What you are asked to do:
If a line of the records contains the string "chevron", copy it out.

Source data:

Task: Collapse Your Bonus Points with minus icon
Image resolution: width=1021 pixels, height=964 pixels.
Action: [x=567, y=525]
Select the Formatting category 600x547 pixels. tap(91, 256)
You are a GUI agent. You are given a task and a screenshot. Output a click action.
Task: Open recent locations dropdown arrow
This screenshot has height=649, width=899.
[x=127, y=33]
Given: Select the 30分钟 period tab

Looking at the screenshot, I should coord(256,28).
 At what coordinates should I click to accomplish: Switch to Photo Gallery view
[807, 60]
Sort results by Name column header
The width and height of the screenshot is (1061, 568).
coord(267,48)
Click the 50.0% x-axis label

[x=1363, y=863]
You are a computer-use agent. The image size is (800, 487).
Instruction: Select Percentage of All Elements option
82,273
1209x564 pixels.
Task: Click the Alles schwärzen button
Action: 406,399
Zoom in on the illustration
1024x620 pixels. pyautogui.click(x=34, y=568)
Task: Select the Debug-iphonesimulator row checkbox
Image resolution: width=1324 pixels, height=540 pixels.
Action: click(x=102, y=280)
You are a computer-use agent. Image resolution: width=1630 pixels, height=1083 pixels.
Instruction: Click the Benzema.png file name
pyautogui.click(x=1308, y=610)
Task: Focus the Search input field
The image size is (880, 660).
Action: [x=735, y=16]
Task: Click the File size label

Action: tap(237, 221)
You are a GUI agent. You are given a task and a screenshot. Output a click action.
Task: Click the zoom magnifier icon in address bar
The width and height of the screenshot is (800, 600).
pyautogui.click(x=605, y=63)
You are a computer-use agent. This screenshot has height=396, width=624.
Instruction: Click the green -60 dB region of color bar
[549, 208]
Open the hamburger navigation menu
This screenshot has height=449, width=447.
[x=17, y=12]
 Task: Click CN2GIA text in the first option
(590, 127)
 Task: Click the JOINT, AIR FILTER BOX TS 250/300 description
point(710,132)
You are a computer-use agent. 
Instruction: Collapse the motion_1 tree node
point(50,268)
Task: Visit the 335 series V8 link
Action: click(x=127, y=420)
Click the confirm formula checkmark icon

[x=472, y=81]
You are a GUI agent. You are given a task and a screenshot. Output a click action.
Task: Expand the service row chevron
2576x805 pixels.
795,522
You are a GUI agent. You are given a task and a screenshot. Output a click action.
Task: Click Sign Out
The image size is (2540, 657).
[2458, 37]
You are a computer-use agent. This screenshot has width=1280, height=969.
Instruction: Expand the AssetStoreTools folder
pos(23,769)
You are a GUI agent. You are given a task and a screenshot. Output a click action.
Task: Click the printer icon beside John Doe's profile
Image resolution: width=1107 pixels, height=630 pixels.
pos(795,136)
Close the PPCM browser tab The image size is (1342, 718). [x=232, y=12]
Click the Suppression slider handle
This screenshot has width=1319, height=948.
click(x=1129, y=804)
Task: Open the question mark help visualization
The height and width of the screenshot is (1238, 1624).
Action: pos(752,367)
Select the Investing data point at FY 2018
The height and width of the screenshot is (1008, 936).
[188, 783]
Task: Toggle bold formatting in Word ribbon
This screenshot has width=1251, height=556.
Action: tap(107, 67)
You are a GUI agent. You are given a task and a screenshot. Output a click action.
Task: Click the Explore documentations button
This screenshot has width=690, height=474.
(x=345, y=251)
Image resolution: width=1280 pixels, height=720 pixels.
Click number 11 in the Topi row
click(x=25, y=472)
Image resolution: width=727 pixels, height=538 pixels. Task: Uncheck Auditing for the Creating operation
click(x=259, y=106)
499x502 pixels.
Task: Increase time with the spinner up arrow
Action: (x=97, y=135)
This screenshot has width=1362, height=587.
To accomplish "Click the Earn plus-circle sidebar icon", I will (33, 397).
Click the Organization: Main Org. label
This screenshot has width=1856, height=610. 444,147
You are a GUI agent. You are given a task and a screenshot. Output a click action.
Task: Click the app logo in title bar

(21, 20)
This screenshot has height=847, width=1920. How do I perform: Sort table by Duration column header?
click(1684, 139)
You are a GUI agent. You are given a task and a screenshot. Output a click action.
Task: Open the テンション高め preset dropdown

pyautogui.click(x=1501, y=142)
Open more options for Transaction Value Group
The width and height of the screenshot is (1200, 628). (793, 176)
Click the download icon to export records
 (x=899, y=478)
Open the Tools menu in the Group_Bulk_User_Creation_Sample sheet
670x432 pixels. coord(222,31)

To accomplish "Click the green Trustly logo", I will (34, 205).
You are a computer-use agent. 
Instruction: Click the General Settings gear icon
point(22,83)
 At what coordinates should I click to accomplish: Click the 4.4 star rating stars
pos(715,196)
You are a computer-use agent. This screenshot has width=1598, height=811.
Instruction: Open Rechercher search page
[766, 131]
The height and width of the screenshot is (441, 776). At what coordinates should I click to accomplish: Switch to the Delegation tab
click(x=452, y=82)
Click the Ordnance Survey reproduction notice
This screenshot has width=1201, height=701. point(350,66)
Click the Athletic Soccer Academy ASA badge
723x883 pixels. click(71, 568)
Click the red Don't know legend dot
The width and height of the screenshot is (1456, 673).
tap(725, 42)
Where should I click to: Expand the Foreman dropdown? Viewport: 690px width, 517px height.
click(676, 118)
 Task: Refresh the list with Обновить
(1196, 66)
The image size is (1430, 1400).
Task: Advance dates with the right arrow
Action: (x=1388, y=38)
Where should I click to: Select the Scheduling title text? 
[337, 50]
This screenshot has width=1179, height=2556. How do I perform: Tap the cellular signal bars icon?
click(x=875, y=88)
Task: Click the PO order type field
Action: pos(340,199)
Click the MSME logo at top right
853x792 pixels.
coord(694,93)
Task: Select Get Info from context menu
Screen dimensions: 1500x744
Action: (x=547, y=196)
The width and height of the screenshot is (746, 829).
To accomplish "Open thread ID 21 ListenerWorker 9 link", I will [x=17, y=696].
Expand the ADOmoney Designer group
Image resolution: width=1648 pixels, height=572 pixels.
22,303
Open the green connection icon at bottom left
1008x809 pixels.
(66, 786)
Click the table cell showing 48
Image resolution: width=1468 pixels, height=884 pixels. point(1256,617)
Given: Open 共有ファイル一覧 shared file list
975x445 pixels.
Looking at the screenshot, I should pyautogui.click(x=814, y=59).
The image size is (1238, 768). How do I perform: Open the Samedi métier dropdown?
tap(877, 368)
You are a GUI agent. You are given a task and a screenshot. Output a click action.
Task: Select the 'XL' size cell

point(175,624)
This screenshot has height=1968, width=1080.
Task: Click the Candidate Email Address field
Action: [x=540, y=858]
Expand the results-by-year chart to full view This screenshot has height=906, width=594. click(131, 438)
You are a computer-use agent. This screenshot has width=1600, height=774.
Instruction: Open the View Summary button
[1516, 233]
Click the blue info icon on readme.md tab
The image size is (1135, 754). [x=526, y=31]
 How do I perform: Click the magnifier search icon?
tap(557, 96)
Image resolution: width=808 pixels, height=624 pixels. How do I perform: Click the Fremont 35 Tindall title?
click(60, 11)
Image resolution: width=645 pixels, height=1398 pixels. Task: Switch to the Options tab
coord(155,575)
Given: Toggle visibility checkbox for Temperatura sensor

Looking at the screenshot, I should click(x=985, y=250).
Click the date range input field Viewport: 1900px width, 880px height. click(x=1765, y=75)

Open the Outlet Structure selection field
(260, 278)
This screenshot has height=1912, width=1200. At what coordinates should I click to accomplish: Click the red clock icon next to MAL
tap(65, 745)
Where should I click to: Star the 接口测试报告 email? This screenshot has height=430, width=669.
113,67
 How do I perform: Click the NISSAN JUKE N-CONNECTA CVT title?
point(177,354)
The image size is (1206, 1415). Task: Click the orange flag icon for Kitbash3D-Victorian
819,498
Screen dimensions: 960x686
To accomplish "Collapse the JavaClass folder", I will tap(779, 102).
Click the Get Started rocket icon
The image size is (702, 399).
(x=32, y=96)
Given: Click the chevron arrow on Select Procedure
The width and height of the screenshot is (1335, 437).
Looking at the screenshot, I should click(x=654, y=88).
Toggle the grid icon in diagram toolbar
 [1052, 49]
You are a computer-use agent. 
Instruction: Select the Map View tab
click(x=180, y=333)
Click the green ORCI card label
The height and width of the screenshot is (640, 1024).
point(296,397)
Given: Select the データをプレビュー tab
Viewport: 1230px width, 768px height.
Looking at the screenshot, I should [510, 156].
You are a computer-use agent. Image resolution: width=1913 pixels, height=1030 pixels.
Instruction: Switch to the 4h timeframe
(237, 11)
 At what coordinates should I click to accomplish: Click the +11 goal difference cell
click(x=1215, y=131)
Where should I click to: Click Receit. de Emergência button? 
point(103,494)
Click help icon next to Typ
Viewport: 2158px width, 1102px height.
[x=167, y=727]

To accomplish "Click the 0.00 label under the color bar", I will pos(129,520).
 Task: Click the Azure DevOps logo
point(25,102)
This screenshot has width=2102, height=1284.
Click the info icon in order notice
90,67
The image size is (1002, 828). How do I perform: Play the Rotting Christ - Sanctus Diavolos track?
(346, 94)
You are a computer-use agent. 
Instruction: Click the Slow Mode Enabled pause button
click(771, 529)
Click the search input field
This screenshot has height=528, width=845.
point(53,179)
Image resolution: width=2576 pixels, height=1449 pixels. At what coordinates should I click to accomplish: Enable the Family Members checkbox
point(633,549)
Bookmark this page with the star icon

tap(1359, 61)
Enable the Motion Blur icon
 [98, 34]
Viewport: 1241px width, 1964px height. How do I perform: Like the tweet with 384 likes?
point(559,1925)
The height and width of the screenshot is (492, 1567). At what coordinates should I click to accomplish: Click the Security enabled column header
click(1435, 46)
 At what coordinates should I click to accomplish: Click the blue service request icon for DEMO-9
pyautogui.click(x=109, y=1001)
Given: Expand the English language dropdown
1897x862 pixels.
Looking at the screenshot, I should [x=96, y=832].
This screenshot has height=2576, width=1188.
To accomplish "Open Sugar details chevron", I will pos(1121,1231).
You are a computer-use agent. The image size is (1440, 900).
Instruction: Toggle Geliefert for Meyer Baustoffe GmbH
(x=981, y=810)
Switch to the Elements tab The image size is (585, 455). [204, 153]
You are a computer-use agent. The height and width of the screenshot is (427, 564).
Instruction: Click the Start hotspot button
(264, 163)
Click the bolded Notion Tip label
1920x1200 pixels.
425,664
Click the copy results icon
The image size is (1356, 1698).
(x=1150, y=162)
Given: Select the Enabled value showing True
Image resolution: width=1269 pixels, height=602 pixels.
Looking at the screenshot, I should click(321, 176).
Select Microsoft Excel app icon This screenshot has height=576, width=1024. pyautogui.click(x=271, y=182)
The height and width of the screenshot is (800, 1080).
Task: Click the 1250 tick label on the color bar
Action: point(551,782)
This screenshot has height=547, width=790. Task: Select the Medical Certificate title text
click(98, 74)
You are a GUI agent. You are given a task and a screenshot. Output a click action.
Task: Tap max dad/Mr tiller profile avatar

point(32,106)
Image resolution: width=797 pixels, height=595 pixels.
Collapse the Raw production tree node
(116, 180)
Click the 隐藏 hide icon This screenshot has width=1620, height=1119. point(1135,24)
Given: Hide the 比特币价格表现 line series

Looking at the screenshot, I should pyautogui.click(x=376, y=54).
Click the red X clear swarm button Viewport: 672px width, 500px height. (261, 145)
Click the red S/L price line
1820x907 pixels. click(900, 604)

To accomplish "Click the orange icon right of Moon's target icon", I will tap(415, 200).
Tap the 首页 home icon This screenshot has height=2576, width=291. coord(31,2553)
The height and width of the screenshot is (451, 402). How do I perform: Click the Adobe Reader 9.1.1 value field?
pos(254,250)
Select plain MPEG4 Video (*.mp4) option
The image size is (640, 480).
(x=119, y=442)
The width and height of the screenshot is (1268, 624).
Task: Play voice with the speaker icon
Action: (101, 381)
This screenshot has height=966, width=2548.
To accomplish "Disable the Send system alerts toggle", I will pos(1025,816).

Response for this exercise:
Task: Expand the service row chevron
Given: Click the chevron arrow on Select Procedure
To accomplish "Open Sugar details chevron", I will pos(1121,1231).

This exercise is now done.